### WHAT IS NEEDED
Rewrite all of the material below with its wording unchanged, but scale every coordinate in the answers by 1.5 and round each result to a whole number, rounding halves up. Leave the other numbers as they are, and leave the pictures out.
## BEGIN TASK DATA
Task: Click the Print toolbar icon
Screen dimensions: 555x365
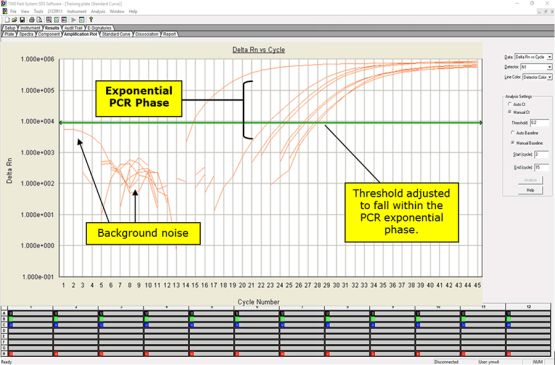Action: pyautogui.click(x=32, y=20)
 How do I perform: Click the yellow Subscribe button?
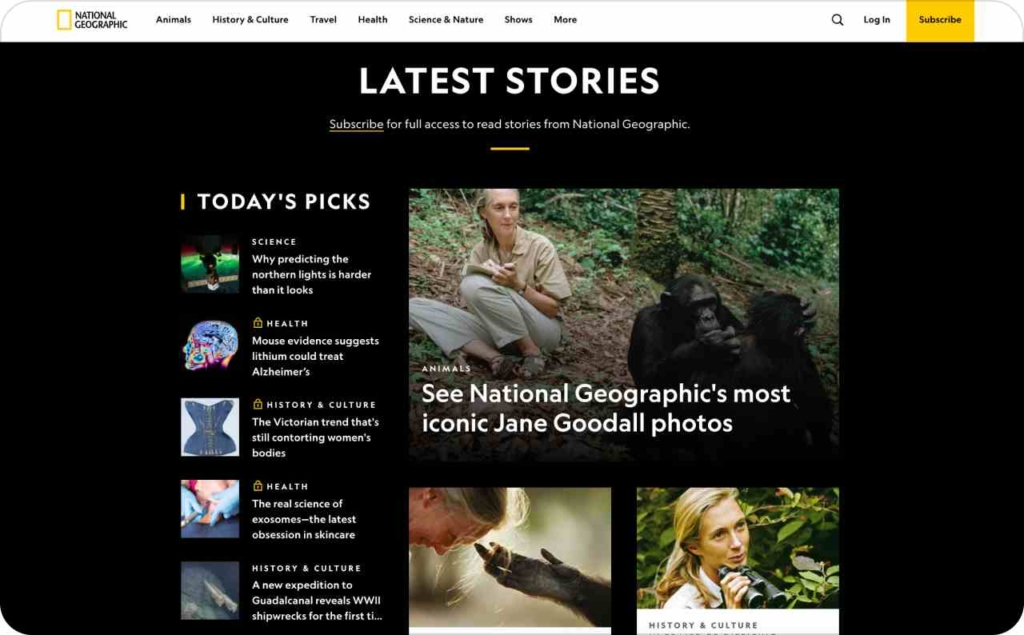940,20
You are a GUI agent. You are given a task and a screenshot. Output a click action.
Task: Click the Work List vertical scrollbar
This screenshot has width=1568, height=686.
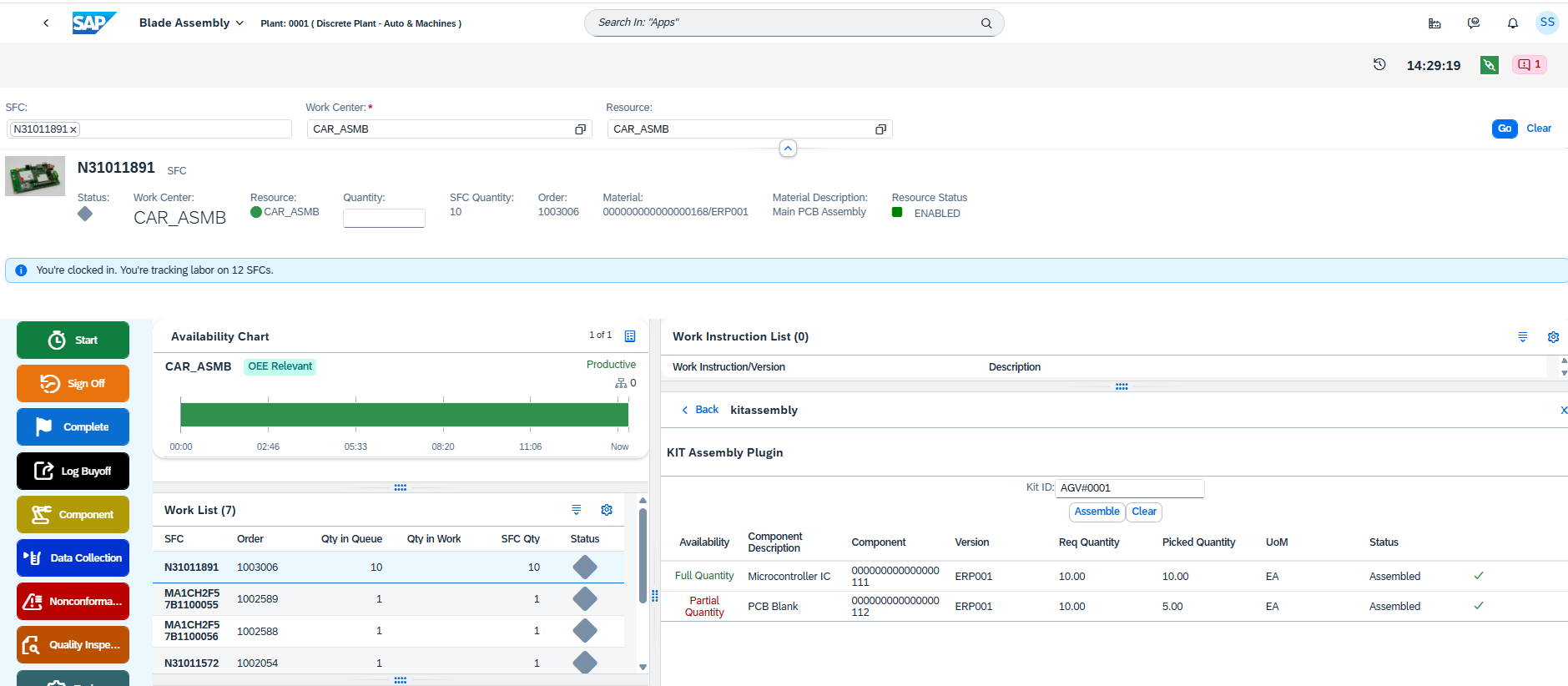(643, 555)
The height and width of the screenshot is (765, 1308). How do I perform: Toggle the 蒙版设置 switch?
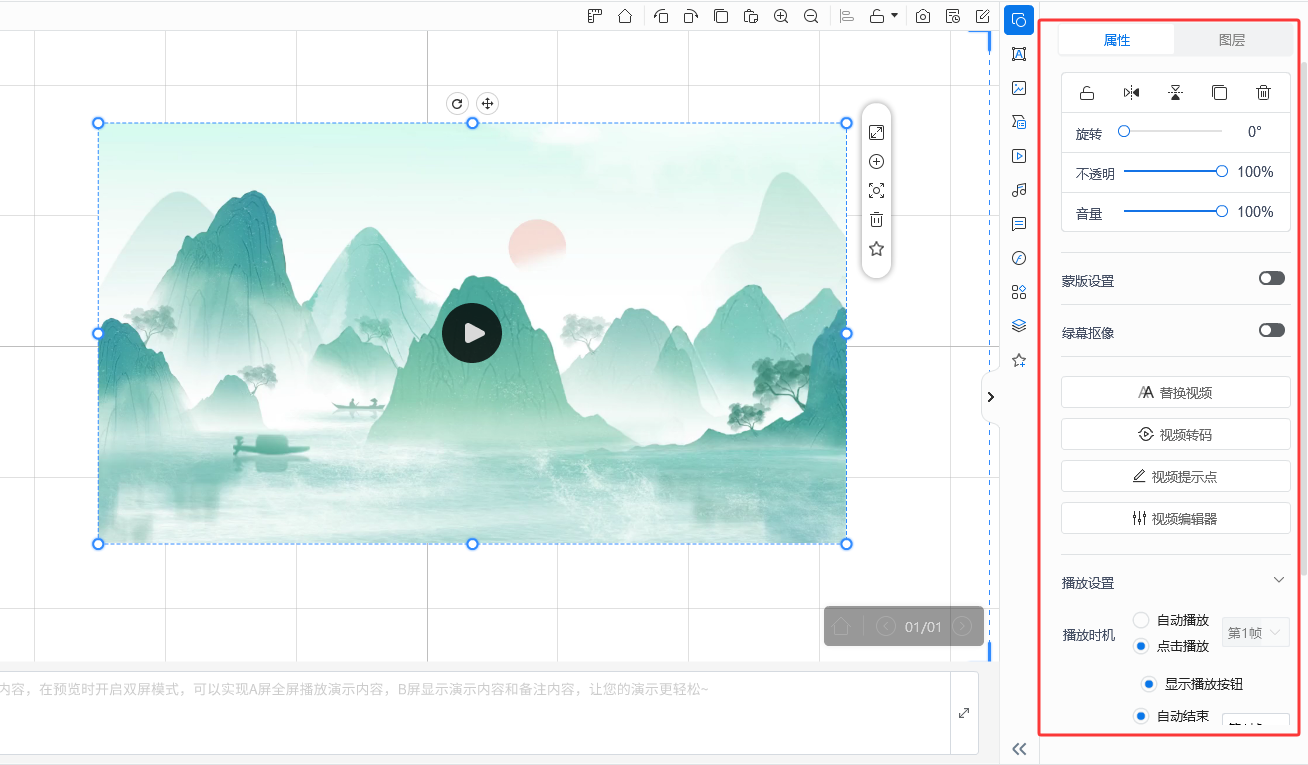1271,279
## END TASK DATA
### WRITTEN SOLUTION
Task: Click the Print toolbar icon
Screen dimensions: 555x365
Action: pyautogui.click(x=48, y=30)
 How do I perform: Click the yellow Subscribe button?
1410,30
You are a GUI agent. You are given a task and a screenshot. Output a click action.
Task: Click the Work List vertical scrollbar
This screenshot has width=1568, height=686.
(965, 833)
The height and width of the screenshot is (765, 1308). How do I perform: Toggle the 蒙版设置 switch?
1907,419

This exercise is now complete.